LPS-induced inflammation without neuronal loss triggers striatal neurogenesis
Magnitude of striatal neurogenesis is similar to that after stroke-induced injury
Microarray on sorted microglia identifies factors potentially regulating neurogenesis
CXCL13 is upregulated in microglia and increases neuroblast migration in vitro
Microglia-derived CXCL13, acting through CXCR5, might be neuroprotective in stroke

Abstract

Ischemic stroke triggers neurogenesis from neural stem/progenitor cells (NSPCs) in the subventricular zone (SVZ) and migration of newly formed neuroblasts towards the damaged striatum where they differentiate to mature neurons. Whether it is the injury per se or the associated inflammation that gives rise to this endogenous neurogenic response is unknown.
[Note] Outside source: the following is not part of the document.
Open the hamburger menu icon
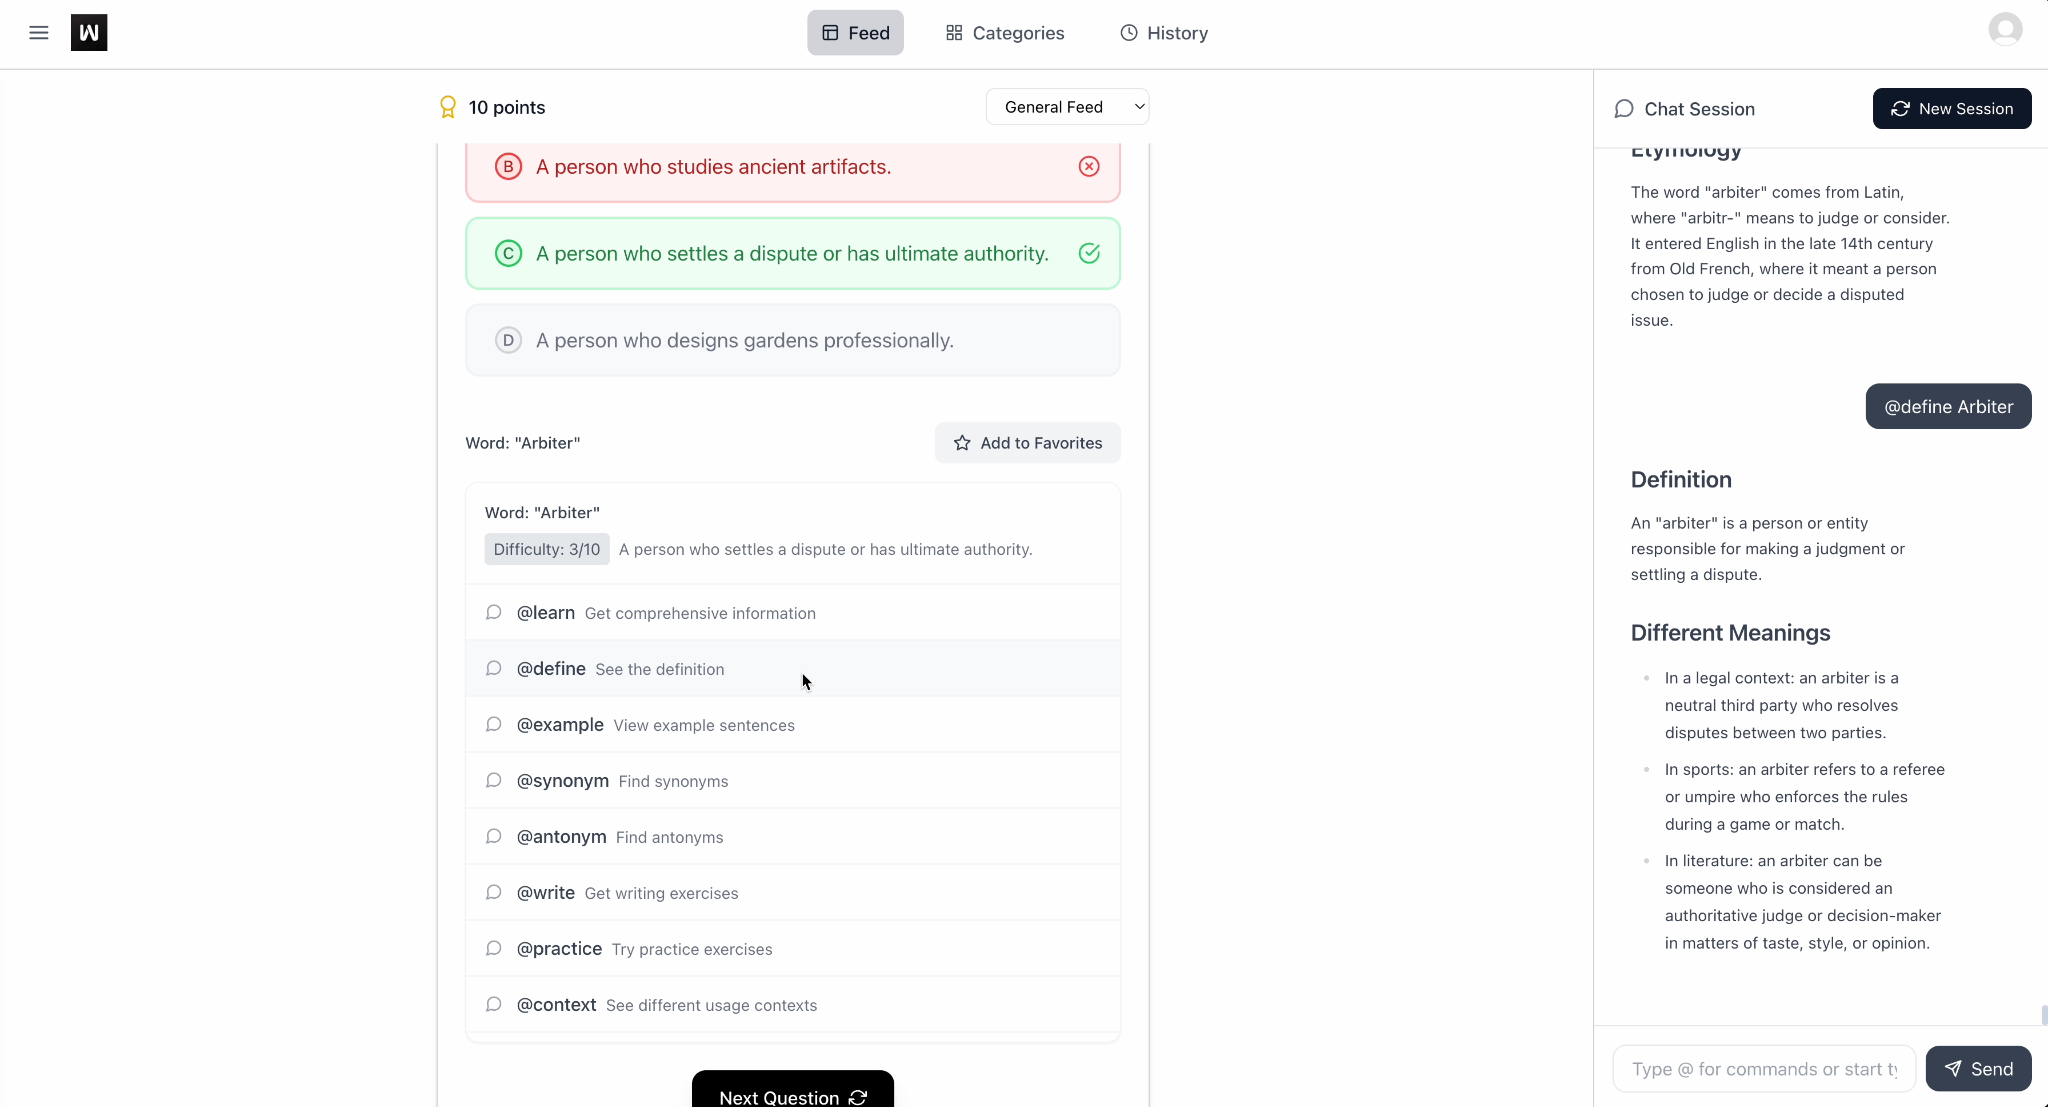The image size is (2048, 1107). point(39,33)
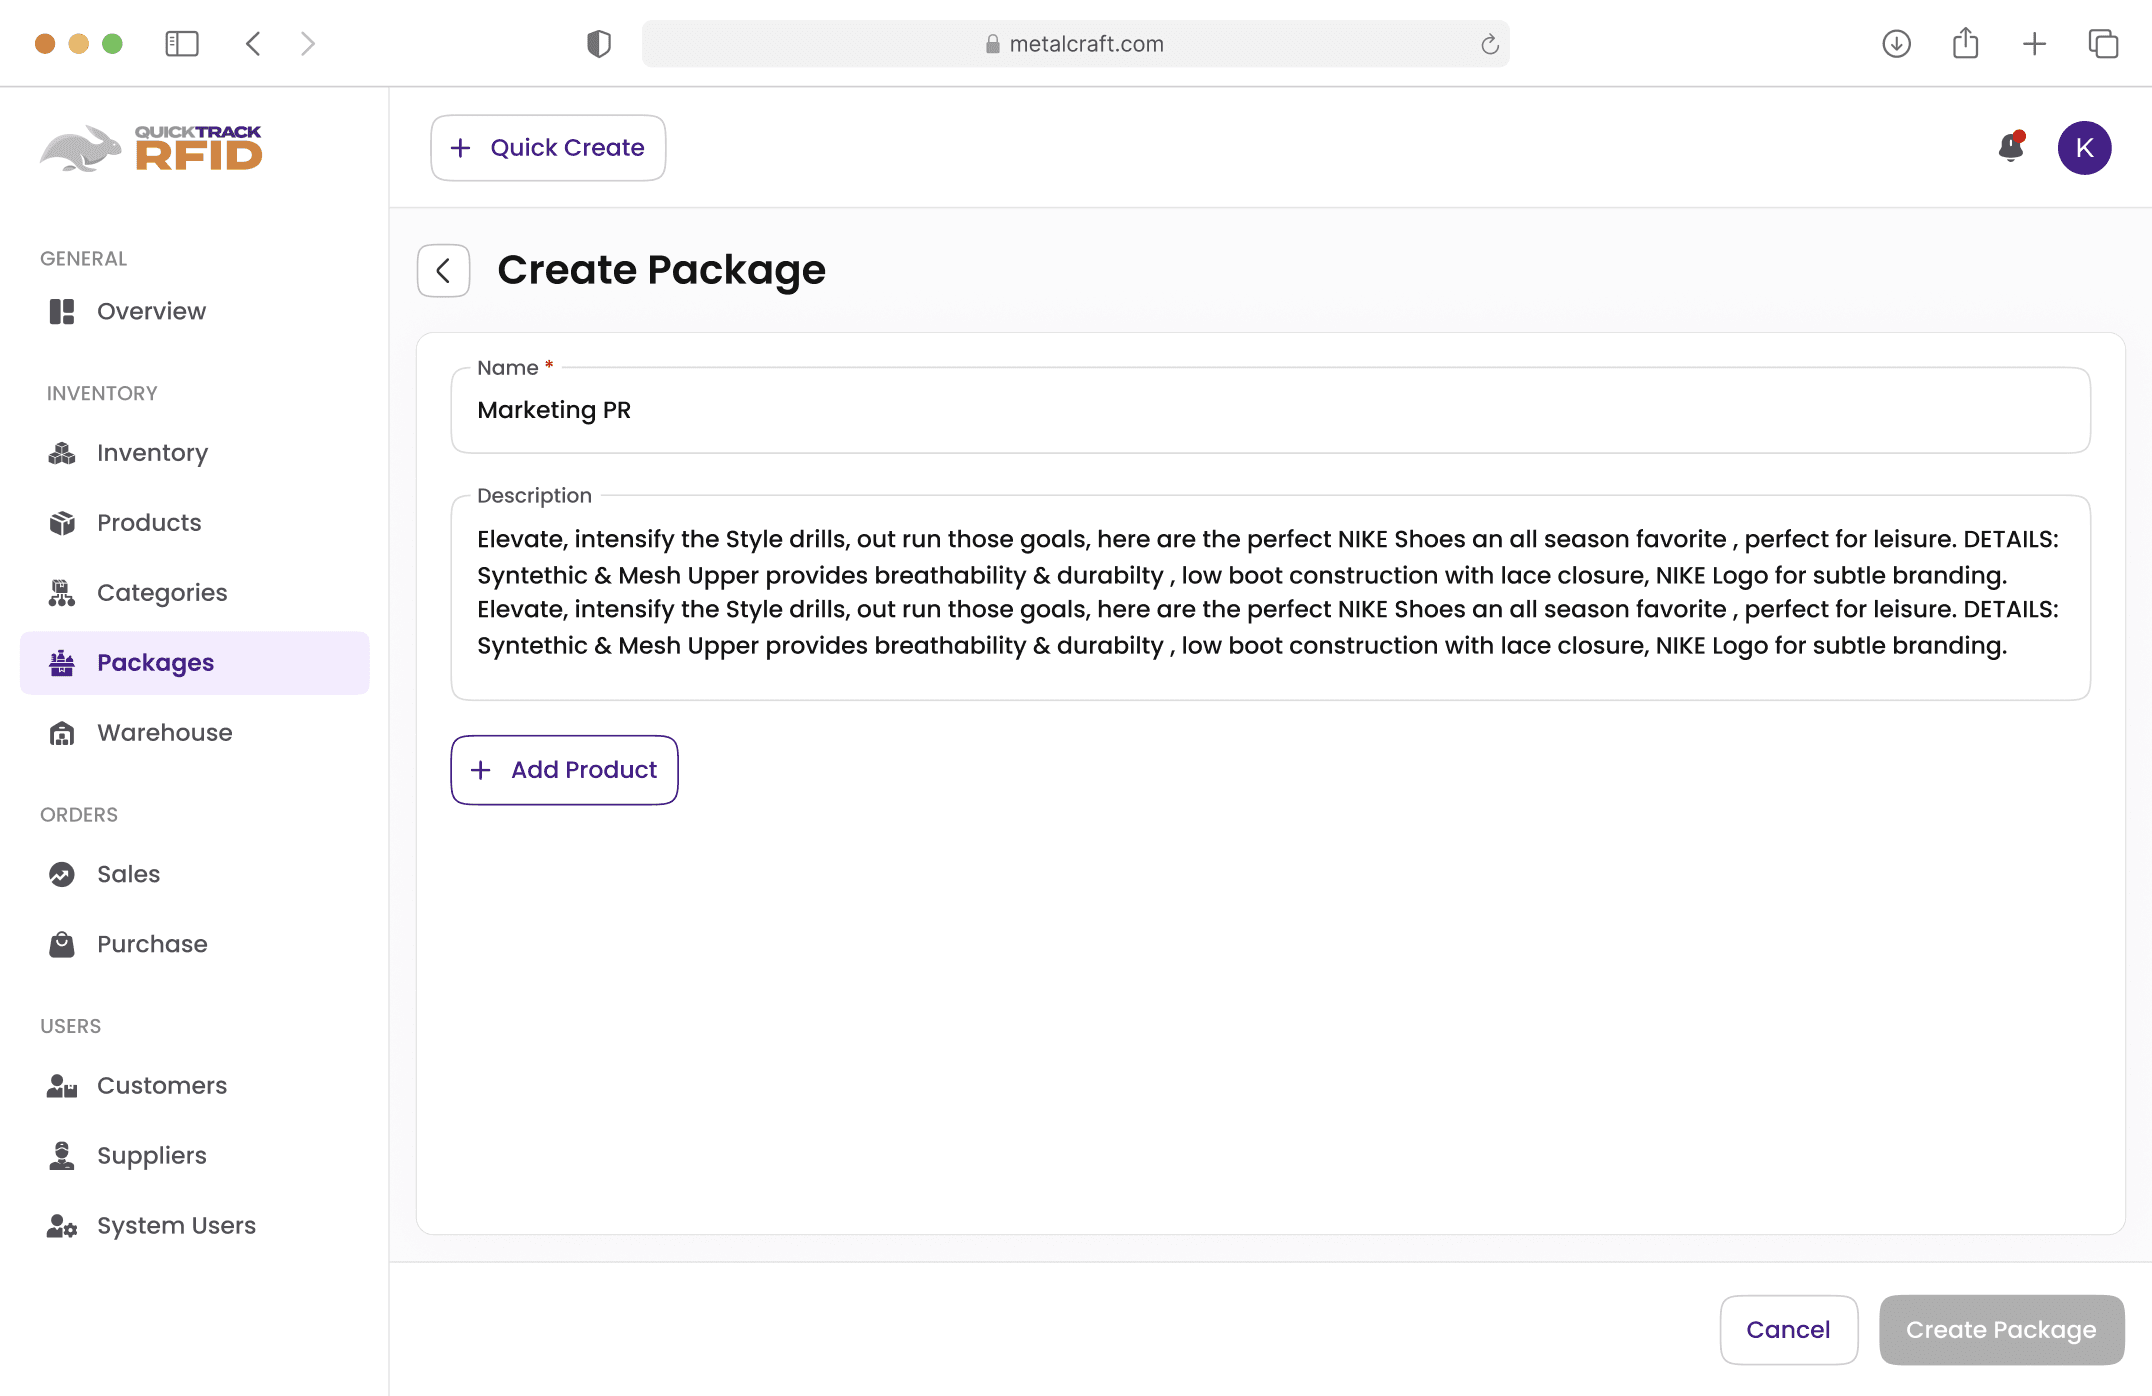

Here we showed that inflammation without corresponding neuronal loss caused by intrastriatal lipopolysaccharide (LPS) injection leads to striatal neurogenesis in rats comparable to that after a 30 min middle cerebral artery occlusion, as characterized by striatal DCX + neuroblast recruitment and mature NeuN +/BrdU + neuron formation. Using global gene expression analysis, changes in several factors that could potentially regulate striatal neurogenesis were identified in microglia sorted from SVZ and striatum of LPS-injected and stroke-subjected rats. Among the upregulated factors, one chemokine, CXCL13, was found to promote neuroblast migration from neonatal mouse SVZ explants in vitro. However, neuroblast migration to the striatum was not affected in constitutive CXCL13 receptor CXCR5−/− mice subjected to stroke. Infarct volume and pro-inflammatory M1 microglia/macrophage density were increased in CXCR5−/− mice, suggesting that microglia-derived CXCL13, acting through CXCR5, might be involved in neuroprotection following stroke. Our findings raise the possibility that the inflammation accompanying an ischemic insult is the major inducer of striatal neurogenesis after stroke.